-- Passage given --
▽
Is the Hadoop Credentials API protected by their compatibility guidelines?
If not, can we convince them to support it formally?

On Thu, Aug 25, 2022 at 17:15 Andrew Purtell <andrew.purt...@gmail.com>
wrote:

> We can import the code from our sister Apache project if long term
> dependency and compatibility are concerns. The concerns apply in both
> directions:
>
> Depend, do not import: Hadoop may break us with a change that we have to
> incorporate by updating to a new minimum version probably because of a
> security issue. How likely is this? I don’t think the SPI has changed much.
> Cannot do a decent review at this time, on phone only.
>
> Import: If we do not watch the Hadoop implementation, then our semantics
> may diverge from theirs in a way that is confusing and inconvenient for
> operators who have to manage credentials at both Hadoop and HBase layers.
>
> > On Aug 25, 2022, at 11:00 AM, 张铎 <palomino...@gmail.com> wrote:
> >
> > +1
> >
> > But I'm still not sure whether we should just use the code in hadoop,
> > or we should just use the mechanism but write(copy) the code by our
> > own?
> >
> > Andrew Purtell <andrew.purt...@gmail.com> 于2022年8月25日周四 22:13写道:
> >>
> >> I agree the Credential SPI provided by Hadoop is direct and expedient.
> >>
> >> I would ask that a patch integrating it, if this is the selected
> approach, should also add support to bin/hbase so “hbase credential …”
> command line support is available and identical to that provided by the
> Hadoop bin script. This is for convenience and also a concession to users
> that ship HBase binaries/packages disaggregated from Hadoop ones.
> >>
> >>>> On Aug 25, 2022, at 9:50 AM, Andor Molnar <an...@apache.org> wrote:
> >>>
> >>> As Bryan mentioned there's a nice, extensible API already available in
> >>> Hadoop, the Credentials API.
> >>>
> >>>
> https://hadoop.apache.org/docs/stable/hadoop-project-dist/hadoop-common/CredentialProviderAPI.html
> >>>
> >>> I think that would be the quickest and easiest approach to resolve this
> >>> problem. Is there any objection or downside of that?
> >>>
> >>> Andor
> >>>
> >>>
> >>>
> >>>> On Tue, 2022-08-23 at 21:39 +0800, 张铎(Duo Zhang) wrote:
> >>>> Maybe we could introduce two configs for a password, password-
> >>>> provider
> >>>> and password-provider-parameter
> >>>>
> >>>> The default implementation is FileBasedPasswordProvider, where the
> >>>> parameter is just a location. And also an EnvVarPasswordProvider,
> >>>> where the parameter is the name of the environment variable.
> >>>>
> >>>> And users could also implement their own providers.
> >>>>
> >>>> WDYT?
> >>>>
> >>>> Bryan Beaudreault <bbeaudrea...@hubspot.com.invalid> 于2022年8月23日周二
> >>>> 21:12写道:
> >>>>> I agree that it seems insecure to put it directly into the hbase-
> >>>>> site.xml.
> >>>>> Another reason is due to the RS UI which (helpfully) can print the
> >>>>> entire
> >>>>> site configuration. We’d need to make sure the password is excluded
> >>>>> from
> >>>>> that, but better to remove it from site xml altogether.
△
-- Stated goal --
From the Hadoop Credentials API thread above, return verbatim the part that opens with the words containing "On Thu, Aug" and closes with "on phone only.".

-- Data --
▽
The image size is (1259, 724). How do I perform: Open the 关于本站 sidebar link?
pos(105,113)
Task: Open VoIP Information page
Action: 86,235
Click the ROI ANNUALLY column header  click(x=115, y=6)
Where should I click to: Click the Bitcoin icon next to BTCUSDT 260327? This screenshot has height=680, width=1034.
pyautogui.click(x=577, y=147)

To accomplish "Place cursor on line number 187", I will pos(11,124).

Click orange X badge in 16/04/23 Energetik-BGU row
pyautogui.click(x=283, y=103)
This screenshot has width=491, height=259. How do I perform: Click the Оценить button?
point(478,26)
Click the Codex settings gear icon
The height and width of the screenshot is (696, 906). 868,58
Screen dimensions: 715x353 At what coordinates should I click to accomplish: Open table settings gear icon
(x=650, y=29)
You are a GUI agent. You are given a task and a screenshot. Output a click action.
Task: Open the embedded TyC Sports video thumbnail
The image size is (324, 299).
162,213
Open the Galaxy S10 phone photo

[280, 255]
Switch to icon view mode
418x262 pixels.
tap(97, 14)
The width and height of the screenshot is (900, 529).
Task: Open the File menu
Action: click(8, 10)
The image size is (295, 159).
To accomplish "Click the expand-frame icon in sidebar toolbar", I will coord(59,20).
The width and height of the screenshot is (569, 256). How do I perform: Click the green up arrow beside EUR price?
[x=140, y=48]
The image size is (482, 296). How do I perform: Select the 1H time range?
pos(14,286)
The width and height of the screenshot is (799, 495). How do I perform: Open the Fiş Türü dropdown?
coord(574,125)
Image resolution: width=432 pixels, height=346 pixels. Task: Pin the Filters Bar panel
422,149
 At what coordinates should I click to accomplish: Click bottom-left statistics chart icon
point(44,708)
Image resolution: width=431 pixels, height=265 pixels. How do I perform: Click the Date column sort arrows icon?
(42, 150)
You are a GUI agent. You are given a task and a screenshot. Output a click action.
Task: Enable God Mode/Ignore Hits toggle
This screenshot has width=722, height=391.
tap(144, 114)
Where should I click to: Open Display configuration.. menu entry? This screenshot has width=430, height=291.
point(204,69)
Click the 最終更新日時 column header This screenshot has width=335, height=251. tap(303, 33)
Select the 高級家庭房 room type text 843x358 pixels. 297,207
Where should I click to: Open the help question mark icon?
△
-- Task answer --
On Thu, Aug 25, 2022 at 17:15 Andrew Purtell <andrew.purt...@gmail.com>
wrote:

> We can import the code from our sister Apache project if long term
> dependency and compatibility are concerns. The concerns apply in both
> directions:
>
> Depend, do not import: Hadoop may break us with a change that we have to
> incorporate by updating to a new minimum version probably because of a
> security issue. How likely is this? I don’t think the SPI has changed much.
> Cannot do a decent review at this time, on phone only.